Domestic Renewable Heat Incentive Isn’t Working, Says OFTEC Director General
In its first year of operation, the domestic Renewable Heat Incentive (RHI) scheme has failed to attract sufficient support, barely achieving in a whole year the number of installations required each month for the Department of Energy and Climate Change (DECC) to meet its ambitious 2020 carbon reduction targets, says OFTEC.
Latest statistics from DECC show just 11,149 new renewable installations have been completed since the RHI launched in April 2014 – that’s less than 1,000 per month.
With the Oil Firing Technical Association (OFTEC) calculating around 10,800 installations would be needed every month to reach the government’s goal of 750,000 installations by 2020, the organisation claims that the government’s own data now shows that the RHI simply isn’t working.
OFTEC ‘Director General’ Jeremy Hawksley says, “Current take up of the RHI is falling way behind the targets DECC set out in its initial impact assessment and just serves to highlight the considerable failings of the scheme which OFTEC anticipated from the outset.
“The high upfront costs of installing renewable technologies, which are typically between £9k and £14k, are prohibitive for all but the wealthy few.

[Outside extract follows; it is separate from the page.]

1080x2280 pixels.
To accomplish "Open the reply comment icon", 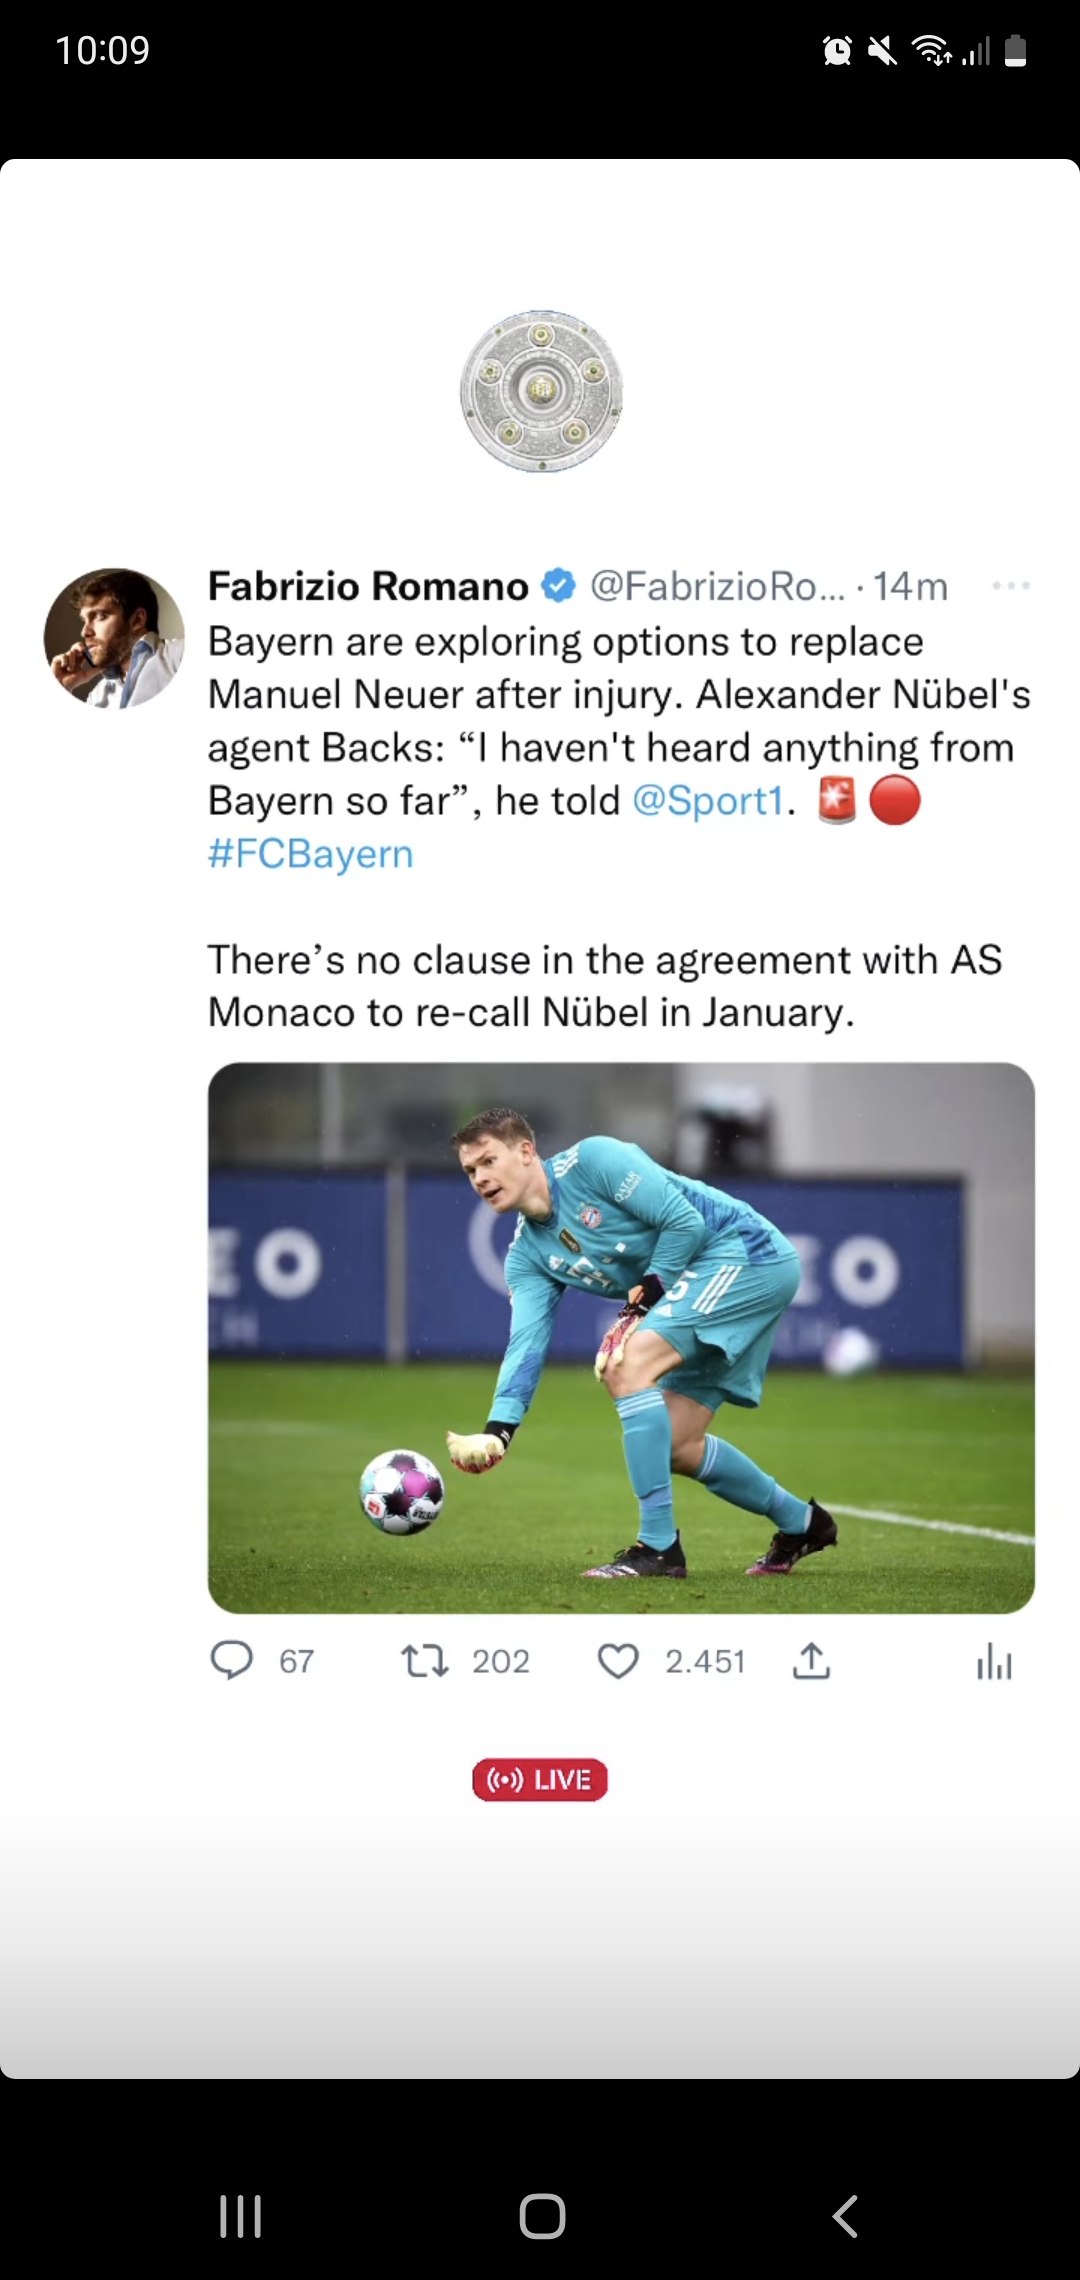I will 232,1661.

Even with RHI incentive payments, most people simply can’t afford to take up the scheme, even if they want to. Exacerbating the low take up of the RHI is also the complexity of both the application process and the practical issues involved in installing renewable technologies.”

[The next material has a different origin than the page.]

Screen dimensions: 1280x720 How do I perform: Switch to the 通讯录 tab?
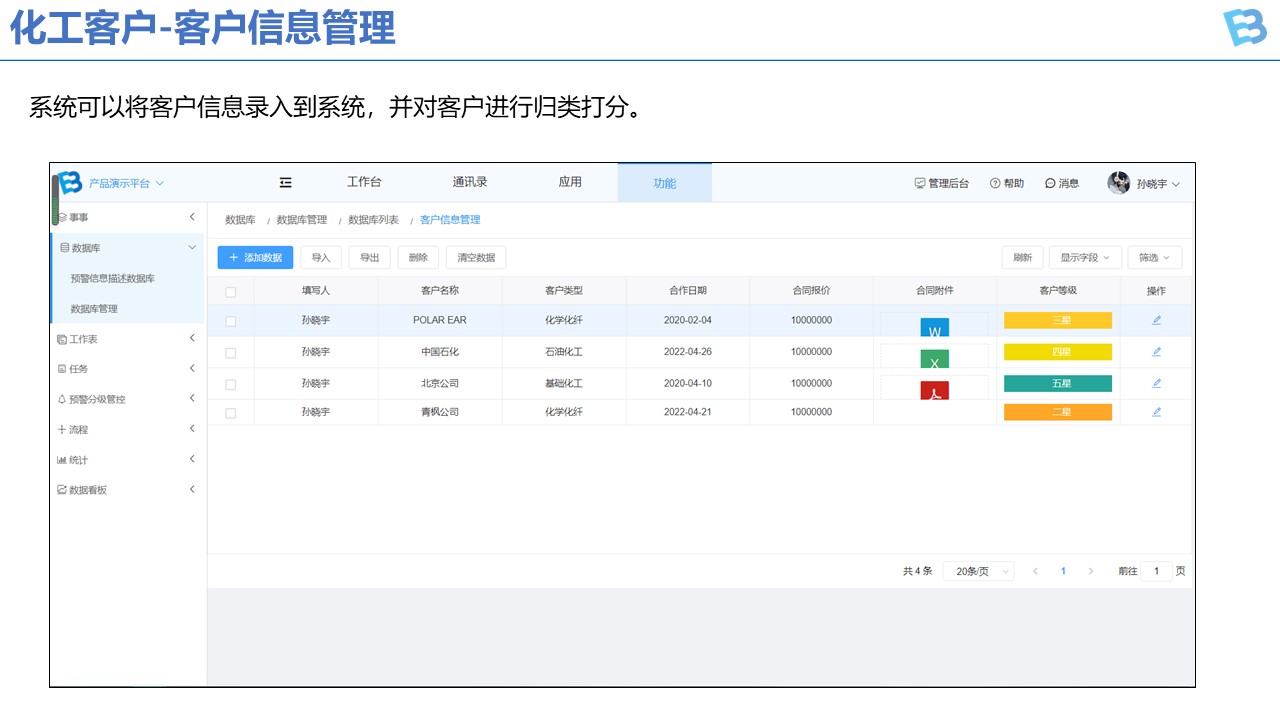tap(469, 182)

Before the election, OFTEC wrote to all parliamentary candidates in rural areas – where most off-gas grid households the RHI targets lie – urging them to support an overhaul of the RHI.
Jeremy Hawksley continues, “With the election now behind us, a full review of the domestic RHI is now essential. We believe it should be replaced by a more joined-up carbon reduction and energy efficiency policy that would encourage far greater consumer buy in. This would still include renewable technology incentives but also encompass more affordable measures such as a boiler scrappage scheme to incentivise the switch to high efficiency condensing boilers. There is still clearly a strong demand for these greener, cheaper to run boilers with sales for Q1 this year up 7% on the equivalent period in 2014.
“These simple changes would make carbon reduction and energy efficiency measures accessible to many more households – especially the elderly and fuel poor – which now are excluded from the RHI because of the high upfront costs of renewables.”
A new DECC attitude tracking survey also shows the proportion of people who rate ‘climate change’ in the top three challenges Britain faces has fallen significantly over the past year, dropping from 22% in March 2014 to 15% in March 2015. Climate change now lies in the bottom three important issues, suggesting that even though the UK economy is beginning to improve and pockets aren’t so tightly pinched, most people still have higher priorities than installing expensive, low carbon heat measures.
Mr. Hawksley concludes, “The DECC poll clearly underlines that the appetite for prohibitively expensive, wholly renewable heating systems just isn’t there. The majority of the public don’t see climate change as an important issue in the context of the other challenges our country faces.”
“OFTEC fully supports the transition to low carbon heat and to this end has introduced new scopes of registration for solar thermal, heat pumps and solid fuel, with biomass to follow later this year.
“However, evidence strongly suggests that the government is using the wrong vehicle to encourage people to cut CO2 emissions, with the RHI in its present form making little impact. A more realistic, pragmatic solution is clearly needed if the country is to significantly reduce its carbon footprint.”